** Data listing follows **

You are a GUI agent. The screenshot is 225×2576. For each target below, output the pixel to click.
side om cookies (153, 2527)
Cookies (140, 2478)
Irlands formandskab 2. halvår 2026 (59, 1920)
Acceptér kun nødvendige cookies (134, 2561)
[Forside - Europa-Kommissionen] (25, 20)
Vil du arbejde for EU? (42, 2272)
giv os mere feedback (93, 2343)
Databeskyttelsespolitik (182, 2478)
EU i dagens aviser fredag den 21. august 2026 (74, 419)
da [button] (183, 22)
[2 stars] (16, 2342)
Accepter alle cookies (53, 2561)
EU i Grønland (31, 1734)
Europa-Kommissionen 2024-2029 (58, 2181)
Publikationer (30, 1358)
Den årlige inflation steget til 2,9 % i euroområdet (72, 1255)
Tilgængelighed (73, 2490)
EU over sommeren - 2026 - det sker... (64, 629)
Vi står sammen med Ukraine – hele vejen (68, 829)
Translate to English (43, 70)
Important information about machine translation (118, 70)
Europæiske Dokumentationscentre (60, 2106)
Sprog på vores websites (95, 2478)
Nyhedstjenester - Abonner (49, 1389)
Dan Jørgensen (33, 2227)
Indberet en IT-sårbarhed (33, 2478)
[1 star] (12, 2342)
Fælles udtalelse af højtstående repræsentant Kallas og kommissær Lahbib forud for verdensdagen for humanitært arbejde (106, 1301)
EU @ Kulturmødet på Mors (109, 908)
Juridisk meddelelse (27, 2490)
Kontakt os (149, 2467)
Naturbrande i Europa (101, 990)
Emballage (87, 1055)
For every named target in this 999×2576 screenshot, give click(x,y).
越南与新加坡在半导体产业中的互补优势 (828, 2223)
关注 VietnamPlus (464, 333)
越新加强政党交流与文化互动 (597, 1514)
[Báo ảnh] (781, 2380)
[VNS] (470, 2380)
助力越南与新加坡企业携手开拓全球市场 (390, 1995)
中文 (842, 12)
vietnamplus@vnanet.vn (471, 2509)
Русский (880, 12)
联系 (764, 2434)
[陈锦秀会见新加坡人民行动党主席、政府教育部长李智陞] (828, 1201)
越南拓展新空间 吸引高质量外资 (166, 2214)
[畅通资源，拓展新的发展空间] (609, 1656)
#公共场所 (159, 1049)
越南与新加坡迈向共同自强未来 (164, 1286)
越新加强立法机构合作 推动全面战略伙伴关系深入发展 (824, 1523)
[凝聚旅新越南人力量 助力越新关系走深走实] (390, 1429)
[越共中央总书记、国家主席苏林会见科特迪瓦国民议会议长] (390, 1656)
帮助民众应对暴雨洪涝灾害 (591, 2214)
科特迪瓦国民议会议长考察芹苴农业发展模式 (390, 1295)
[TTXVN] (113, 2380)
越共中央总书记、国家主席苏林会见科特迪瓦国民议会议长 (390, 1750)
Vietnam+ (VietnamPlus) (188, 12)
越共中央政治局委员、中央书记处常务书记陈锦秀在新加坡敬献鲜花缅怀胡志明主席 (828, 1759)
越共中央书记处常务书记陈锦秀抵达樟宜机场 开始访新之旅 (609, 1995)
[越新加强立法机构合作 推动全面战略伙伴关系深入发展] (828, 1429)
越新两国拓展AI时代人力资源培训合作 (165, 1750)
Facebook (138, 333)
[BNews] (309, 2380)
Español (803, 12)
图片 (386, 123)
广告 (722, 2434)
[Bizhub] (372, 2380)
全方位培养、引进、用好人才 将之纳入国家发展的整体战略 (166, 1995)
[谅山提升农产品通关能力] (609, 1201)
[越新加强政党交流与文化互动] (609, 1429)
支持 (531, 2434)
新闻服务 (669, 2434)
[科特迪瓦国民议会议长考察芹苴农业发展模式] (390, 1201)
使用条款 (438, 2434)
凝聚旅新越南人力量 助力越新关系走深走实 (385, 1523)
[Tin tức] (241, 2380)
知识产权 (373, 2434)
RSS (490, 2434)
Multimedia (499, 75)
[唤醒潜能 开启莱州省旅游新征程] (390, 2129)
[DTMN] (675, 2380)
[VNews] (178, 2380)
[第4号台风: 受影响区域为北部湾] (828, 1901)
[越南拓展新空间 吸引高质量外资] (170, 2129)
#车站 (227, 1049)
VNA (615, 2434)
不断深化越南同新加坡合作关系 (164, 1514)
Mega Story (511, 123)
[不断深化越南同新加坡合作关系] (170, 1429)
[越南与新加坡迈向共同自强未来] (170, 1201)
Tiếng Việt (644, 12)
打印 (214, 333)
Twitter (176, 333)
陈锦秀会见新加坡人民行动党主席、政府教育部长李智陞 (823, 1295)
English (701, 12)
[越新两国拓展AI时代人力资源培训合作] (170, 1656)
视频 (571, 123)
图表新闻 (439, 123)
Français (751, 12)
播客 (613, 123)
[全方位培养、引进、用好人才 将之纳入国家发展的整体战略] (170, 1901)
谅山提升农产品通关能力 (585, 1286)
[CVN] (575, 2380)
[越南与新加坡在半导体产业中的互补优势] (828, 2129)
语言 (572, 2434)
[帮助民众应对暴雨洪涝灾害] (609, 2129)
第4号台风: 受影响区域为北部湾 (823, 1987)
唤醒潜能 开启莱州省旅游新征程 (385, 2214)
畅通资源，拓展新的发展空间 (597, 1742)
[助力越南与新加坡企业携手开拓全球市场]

** End of Data listing **

■ Work instructions
Repeat all the data, every line exactly.

■ Result of the exercise
You are a GUI agent. The screenshot is 225×2576. For each target below, output the pixel to click.
side om cookies (153, 2527)
Cookies (140, 2478)
Irlands formandskab 2. halvår 2026 (59, 1920)
Acceptér kun nødvendige cookies (134, 2561)
[Forside - Europa-Kommissionen] (25, 20)
Vil du arbejde for EU? (42, 2272)
giv os mere feedback (93, 2343)
Databeskyttelsespolitik (182, 2478)
EU i dagens aviser fredag den 21. august 2026 (74, 419)
da [button] (183, 22)
[2 stars] (16, 2342)
Accepter alle cookies (53, 2561)
EU i Grønland (31, 1734)
Europa-Kommissionen 2024-2029 (58, 2181)
Publikationer (30, 1358)
Den årlige inflation steget til 2,9 % i euroområdet (72, 1255)
Tilgængelighed (73, 2490)
EU over sommeren - 2026 - det sker... (64, 629)
Vi står sammen med Ukraine – hele vejen (68, 829)
Translate to English (43, 70)
Important information about machine translation (118, 70)
Europæiske Dokumentationscentre (60, 2106)
Sprog på vores websites (95, 2478)
Nyhedstjenester - Abonner (49, 1389)
Dan Jørgensen (33, 2227)
Indberet en IT-sårbarhed (33, 2478)
[1 star] (12, 2342)
Fælles udtalelse af højtstående repræsentant Kallas og kommissær Lahbib forud for verdensdagen for humanitært arbejde (106, 1301)
EU @ Kulturmødet på Mors (109, 908)
Juridisk meddelelse (27, 2490)
Kontakt os (149, 2467)
Naturbrande i Europa (101, 990)
Emballage (87, 1055)
For every named target in this 999×2576 screenshot, give click(x,y).
越南与新加坡在半导体产业中的互补优势 (828, 2223)
关注 VietnamPlus (464, 333)
越新加强政党交流与文化互动 (597, 1514)
[Báo ảnh] (781, 2380)
[VNS] (470, 2380)
助力越南与新加坡企业携手开拓全球市场 (390, 1995)
中文 (842, 12)
vietnamplus@vnanet.vn (471, 2509)
Русский (880, 12)
联系 (764, 2434)
[陈锦秀会见新加坡人民行动党主席、政府教育部长李智陞] (828, 1201)
越南拓展新空间 吸引高质量外资 (166, 2214)
[畅通资源，拓展新的发展空间] (609, 1656)
#公共场所 (159, 1049)
越南与新加坡迈向共同自强未来 (164, 1286)
越新加强立法机构合作 推动全面战略伙伴关系深入发展 (824, 1523)
[凝聚旅新越南人力量 助力越新关系走深走实] (390, 1429)
[越共中央总书记、国家主席苏林会见科特迪瓦国民议会议长] (390, 1656)
帮助民众应对暴雨洪涝灾害 (591, 2214)
科特迪瓦国民议会议长考察芹苴农业发展模式 (390, 1295)
[TTXVN] (113, 2380)
越共中央总书记、国家主席苏林会见科特迪瓦国民议会议长 (390, 1750)
Vietnam+ (VietnamPlus) (188, 12)
越共中央政治局委员、中央书记处常务书记陈锦秀在新加坡敬献鲜花缅怀胡志明主席 (828, 1759)
越共中央书记处常务书记陈锦秀抵达樟宜机场 开始访新之旅 (609, 1995)
[越新加强立法机构合作 推动全面战略伙伴关系深入发展] (828, 1429)
越新两国拓展AI时代人力资源培训合作 (165, 1750)
Facebook (138, 333)
[BNews] (309, 2380)
Español (803, 12)
图片 (386, 123)
广告 (722, 2434)
[Bizhub] (372, 2380)
全方位培养、引进、用好人才 将之纳入国家发展的整体战略 (166, 1995)
[谅山提升农产品通关能力] (609, 1201)
[越新加强政党交流与文化互动] (609, 1429)
支持 (531, 2434)
新闻服务 (669, 2434)
[科特迪瓦国民议会议长考察芹苴农业发展模式] (390, 1201)
使用条款 (438, 2434)
凝聚旅新越南人力量 助力越新关系走深走实 (385, 1523)
[Tin tức] (241, 2380)
知识产权 (373, 2434)
RSS (490, 2434)
Multimedia (499, 75)
[唤醒潜能 开启莱州省旅游新征程] (390, 2129)
[DTMN] (675, 2380)
[VNews] (178, 2380)
[第4号台风: 受影响区域为北部湾] (828, 1901)
[越南拓展新空间 吸引高质量外资] (170, 2129)
#车站 (227, 1049)
VNA (615, 2434)
不断深化越南同新加坡合作关系 (164, 1514)
Mega Story (511, 123)
[不断深化越南同新加坡合作关系] (170, 1429)
[越南与新加坡迈向共同自强未来] (170, 1201)
Tiếng Việt (644, 12)
打印 (214, 333)
Twitter (176, 333)
陈锦秀会见新加坡人民行动党主席、政府教育部长李智陞 (823, 1295)
English (701, 12)
[越新两国拓展AI时代人力资源培训合作] (170, 1656)
视频 (571, 123)
图表新闻 (439, 123)
Français (751, 12)
播客 (613, 123)
[全方位培养、引进、用好人才 将之纳入国家发展的整体战略] (170, 1901)
谅山提升农产品通关能力 (585, 1286)
[CVN] (575, 2380)
[越南与新加坡在半导体产业中的互补优势] (828, 2129)
语言 (572, 2434)
[帮助民众应对暴雨洪涝灾害] (609, 2129)
第4号台风: 受影响区域为北部湾 (823, 1987)
唤醒潜能 开启莱州省旅游新征程 (385, 2214)
畅通资源，拓展新的发展空间 (597, 1742)
[助力越南与新加坡企业携手开拓全球市场]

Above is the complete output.